«Ma bonne madame Bajot,
«Je suis au clou pour quatre jours; je n’ai pas le sou et pas une miette de tabac pour bourrer ma pipe. Je vous en prie, faites-moi passer six sous de tabac et un quart d’eau-de-vie, car j’ai bien soif, par mon camarade, dans une petite bouteille, à cause du brigadier; vous me sauverez la vie, et je vous payerai au prochain prêt; qu’il soit bien sec et de la meilleure.
«Soyez sûre de ma reconnaissance éternelle,
«Brulard,
«Du 3e escadron, 1er peloton.»
L’excellente femme frémit en songeant aux privations du prisonnier; elle envoie le tabac et l’eau-de-vie.

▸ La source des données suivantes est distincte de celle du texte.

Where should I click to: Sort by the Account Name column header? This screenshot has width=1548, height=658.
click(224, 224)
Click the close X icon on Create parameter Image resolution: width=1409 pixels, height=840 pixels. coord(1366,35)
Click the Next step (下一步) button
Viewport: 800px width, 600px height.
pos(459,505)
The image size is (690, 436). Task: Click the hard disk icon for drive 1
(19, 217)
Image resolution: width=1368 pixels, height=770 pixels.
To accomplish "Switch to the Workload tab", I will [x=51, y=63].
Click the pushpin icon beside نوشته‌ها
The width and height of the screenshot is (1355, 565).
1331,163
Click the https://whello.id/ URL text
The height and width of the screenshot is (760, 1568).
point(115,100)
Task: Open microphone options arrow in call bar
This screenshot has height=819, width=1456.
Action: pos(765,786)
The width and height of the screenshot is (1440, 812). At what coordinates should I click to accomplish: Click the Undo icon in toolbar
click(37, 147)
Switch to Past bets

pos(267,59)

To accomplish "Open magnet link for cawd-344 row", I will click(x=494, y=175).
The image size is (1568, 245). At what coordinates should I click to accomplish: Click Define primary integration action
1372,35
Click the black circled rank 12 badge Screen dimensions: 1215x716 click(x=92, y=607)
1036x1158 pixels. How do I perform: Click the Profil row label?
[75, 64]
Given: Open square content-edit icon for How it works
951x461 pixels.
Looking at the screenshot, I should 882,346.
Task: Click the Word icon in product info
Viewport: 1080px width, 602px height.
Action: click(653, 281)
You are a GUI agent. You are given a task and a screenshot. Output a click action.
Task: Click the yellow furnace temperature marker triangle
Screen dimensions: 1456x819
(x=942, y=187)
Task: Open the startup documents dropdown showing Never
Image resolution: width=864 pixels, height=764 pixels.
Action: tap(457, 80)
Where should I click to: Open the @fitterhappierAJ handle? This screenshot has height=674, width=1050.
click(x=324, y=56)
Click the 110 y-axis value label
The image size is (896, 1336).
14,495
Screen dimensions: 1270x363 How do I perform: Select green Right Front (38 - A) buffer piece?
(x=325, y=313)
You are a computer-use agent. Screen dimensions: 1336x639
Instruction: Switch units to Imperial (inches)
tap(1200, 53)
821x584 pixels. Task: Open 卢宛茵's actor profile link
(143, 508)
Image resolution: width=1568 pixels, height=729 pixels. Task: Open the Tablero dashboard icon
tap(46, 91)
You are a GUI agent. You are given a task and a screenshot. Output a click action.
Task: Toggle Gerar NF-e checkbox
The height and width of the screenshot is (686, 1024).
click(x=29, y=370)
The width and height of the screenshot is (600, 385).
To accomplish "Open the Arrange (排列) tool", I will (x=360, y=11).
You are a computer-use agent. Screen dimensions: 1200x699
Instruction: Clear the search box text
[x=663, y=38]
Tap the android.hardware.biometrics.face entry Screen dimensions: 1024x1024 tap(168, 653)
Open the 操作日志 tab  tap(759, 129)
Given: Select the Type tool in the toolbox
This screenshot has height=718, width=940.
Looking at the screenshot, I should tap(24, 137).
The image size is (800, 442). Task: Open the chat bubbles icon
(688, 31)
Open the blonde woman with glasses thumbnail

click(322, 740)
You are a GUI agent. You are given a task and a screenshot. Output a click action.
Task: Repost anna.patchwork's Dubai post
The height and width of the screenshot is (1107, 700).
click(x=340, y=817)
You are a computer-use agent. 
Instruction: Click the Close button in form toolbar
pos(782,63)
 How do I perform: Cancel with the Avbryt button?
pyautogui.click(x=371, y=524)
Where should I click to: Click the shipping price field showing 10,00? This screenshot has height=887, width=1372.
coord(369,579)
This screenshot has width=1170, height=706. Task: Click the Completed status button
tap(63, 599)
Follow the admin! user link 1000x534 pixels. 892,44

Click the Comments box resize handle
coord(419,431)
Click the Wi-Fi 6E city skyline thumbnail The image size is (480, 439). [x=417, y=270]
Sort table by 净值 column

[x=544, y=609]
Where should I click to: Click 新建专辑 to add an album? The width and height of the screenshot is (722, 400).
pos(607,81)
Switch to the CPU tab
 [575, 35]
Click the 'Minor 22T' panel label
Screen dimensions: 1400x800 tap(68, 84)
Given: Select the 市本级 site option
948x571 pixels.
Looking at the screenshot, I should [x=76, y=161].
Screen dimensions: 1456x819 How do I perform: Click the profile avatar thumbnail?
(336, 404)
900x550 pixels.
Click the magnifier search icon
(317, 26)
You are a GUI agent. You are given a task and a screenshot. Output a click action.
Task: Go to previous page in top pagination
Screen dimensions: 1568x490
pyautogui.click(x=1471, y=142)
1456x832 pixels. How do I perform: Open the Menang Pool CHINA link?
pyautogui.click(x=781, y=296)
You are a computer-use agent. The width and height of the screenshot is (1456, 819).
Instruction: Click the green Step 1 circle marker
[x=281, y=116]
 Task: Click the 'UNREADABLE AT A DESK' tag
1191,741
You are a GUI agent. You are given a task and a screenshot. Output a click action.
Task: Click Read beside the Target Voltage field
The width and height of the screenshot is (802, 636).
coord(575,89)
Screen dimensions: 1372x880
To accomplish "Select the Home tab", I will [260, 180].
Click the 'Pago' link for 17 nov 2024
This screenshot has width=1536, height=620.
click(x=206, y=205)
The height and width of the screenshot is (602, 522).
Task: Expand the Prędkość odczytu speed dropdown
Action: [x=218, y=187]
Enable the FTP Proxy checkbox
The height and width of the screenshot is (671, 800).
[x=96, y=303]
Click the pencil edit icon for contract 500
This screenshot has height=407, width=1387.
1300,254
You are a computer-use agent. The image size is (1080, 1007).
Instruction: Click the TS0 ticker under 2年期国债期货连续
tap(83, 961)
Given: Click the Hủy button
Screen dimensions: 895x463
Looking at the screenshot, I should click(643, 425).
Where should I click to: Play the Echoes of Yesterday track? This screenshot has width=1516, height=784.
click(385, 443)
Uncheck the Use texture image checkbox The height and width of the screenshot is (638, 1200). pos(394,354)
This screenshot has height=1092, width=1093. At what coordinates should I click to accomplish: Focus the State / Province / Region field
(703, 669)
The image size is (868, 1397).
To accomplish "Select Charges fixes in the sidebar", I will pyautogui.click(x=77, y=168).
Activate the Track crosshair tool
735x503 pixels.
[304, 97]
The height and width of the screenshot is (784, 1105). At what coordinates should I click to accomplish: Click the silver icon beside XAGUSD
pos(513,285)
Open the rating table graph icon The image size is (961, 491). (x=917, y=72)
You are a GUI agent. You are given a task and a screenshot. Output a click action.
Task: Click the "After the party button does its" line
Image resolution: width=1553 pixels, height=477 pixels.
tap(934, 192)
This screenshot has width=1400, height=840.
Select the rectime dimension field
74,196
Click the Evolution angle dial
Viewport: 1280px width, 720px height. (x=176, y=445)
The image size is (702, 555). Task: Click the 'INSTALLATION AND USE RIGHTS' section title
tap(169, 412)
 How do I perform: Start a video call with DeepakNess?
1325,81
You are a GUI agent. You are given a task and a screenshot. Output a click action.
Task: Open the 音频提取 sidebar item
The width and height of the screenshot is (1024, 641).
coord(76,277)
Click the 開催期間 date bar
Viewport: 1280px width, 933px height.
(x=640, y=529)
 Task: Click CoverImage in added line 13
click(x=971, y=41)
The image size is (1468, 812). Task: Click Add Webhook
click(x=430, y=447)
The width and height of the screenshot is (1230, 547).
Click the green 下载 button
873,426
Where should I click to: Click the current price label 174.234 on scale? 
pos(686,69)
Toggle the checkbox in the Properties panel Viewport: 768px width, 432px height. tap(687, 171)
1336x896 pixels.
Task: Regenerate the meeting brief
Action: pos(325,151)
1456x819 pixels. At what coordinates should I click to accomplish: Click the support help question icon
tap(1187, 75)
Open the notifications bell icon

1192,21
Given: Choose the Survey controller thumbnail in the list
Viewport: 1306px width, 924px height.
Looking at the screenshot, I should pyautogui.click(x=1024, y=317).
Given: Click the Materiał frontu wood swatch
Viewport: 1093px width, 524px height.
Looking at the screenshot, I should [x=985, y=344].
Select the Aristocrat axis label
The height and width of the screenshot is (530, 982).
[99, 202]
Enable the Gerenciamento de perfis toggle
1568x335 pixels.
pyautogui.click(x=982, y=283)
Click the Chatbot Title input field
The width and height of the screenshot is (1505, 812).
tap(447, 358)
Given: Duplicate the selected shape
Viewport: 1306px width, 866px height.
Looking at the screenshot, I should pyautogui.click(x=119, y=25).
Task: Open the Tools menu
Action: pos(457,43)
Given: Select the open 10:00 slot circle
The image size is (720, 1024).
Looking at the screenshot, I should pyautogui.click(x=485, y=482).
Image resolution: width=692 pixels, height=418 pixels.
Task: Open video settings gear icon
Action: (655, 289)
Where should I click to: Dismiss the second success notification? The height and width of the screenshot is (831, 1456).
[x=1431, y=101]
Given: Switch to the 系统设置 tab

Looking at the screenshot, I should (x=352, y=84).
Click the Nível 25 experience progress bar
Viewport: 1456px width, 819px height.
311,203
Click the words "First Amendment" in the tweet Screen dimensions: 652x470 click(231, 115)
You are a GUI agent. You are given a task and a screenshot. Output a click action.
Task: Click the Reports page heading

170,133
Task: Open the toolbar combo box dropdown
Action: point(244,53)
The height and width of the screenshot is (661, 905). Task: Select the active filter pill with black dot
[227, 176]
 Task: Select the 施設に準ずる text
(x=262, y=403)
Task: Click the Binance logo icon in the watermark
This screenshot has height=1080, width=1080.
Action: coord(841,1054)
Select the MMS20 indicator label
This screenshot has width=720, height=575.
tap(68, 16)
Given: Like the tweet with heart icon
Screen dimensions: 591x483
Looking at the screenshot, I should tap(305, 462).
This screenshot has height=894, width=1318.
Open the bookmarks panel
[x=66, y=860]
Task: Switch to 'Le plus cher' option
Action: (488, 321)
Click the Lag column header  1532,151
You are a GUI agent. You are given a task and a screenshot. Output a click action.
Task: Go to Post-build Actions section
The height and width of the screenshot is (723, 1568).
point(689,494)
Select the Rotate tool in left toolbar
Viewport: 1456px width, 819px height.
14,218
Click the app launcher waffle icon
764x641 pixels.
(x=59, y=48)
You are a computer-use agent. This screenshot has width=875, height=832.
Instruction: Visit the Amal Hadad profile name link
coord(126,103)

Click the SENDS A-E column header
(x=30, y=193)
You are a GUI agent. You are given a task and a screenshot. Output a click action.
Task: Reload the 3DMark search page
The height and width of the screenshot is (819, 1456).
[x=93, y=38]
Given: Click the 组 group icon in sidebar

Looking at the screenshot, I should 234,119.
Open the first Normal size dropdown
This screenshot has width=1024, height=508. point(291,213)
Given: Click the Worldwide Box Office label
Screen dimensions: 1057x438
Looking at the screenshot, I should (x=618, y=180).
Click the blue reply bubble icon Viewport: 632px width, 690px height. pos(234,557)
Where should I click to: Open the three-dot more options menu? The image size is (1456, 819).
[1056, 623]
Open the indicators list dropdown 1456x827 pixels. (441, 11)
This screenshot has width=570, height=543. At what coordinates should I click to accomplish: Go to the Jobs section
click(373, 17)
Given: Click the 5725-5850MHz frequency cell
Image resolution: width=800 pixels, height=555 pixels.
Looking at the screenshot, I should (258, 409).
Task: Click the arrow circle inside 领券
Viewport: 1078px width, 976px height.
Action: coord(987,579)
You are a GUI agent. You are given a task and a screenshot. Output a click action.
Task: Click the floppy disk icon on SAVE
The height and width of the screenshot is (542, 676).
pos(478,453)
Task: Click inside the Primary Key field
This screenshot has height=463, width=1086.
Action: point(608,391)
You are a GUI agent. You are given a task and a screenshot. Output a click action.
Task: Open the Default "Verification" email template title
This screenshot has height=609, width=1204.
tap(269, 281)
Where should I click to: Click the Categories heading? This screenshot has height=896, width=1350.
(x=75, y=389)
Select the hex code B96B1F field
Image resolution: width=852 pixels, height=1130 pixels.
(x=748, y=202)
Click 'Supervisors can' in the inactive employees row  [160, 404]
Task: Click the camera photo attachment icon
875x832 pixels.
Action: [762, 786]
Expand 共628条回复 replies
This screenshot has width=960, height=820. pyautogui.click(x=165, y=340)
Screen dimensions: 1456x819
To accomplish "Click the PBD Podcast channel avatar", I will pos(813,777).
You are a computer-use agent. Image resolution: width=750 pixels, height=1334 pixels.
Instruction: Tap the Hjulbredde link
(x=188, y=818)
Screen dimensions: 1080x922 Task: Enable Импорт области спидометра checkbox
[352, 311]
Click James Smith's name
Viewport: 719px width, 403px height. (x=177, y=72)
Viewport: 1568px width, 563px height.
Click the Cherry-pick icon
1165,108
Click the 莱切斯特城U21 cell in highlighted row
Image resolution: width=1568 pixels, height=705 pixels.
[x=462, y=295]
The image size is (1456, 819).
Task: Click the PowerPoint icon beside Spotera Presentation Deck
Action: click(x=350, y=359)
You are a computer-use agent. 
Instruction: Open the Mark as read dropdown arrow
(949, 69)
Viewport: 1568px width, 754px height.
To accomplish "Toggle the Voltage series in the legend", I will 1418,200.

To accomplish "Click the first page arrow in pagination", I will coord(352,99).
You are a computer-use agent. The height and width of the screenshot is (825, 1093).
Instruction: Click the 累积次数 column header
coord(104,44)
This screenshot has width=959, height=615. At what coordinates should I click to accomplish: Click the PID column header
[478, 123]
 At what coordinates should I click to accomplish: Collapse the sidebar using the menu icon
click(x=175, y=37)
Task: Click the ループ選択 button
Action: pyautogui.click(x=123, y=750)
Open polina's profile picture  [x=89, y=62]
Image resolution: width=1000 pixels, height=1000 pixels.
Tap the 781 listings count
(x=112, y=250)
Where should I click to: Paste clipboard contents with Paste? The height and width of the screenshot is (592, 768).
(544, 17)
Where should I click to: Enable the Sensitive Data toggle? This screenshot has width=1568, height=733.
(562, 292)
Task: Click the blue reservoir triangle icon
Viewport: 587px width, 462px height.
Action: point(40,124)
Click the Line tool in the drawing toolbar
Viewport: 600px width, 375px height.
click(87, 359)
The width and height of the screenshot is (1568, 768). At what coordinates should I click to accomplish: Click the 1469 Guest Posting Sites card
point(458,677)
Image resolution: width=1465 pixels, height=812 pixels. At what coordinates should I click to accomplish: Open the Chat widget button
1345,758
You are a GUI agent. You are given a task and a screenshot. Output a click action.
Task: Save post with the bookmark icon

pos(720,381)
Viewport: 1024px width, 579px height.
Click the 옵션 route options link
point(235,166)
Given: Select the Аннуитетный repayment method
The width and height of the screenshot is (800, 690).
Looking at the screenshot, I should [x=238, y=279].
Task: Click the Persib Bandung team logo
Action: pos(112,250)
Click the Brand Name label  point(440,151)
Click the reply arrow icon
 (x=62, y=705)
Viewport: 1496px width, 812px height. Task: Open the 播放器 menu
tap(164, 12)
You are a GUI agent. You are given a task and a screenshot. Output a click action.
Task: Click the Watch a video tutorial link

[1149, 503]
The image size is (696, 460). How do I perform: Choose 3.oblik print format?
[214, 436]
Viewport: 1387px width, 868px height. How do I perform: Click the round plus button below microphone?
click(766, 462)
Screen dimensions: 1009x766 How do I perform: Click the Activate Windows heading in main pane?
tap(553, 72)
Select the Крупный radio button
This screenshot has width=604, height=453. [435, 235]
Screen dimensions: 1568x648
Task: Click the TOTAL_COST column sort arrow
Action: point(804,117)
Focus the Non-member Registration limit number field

Puis, qu’un troupier soit malade, blessé, pas assez néanmoins pour aller à l’hospice militaire, elle le soigne, le panse, et de sa main qui verse le schnick, elle prépare de la tisane qu’elle ne fera jamais payer.
La cantinière est-elle laide, personne n’y trouve à redire; c’est son droit, on ne s’en aperçoit pas, et ce cas n’est signalé que dans une chanson du premier Empire, que quelques régiments chantent encore; en voici un couplet:
Quand nous irons à la guerre,
Nous la mettrons en avant.
Les ennemis, en voyant,
En voyant la cantinière
En avant,
Prendront la fuite en tremblant,
En voyant notre cantinière
En avant.
Si la cantinière est jolie, c’est une autre histoire: elle fait des ravages dans le régiment, et tous les jeunes conscrits tombent subitement épris de ses charmes vainqueurs. Les plus audacieux se déclarent, les autres riment à la sourdine des épîtres brûlantes sur un air connu.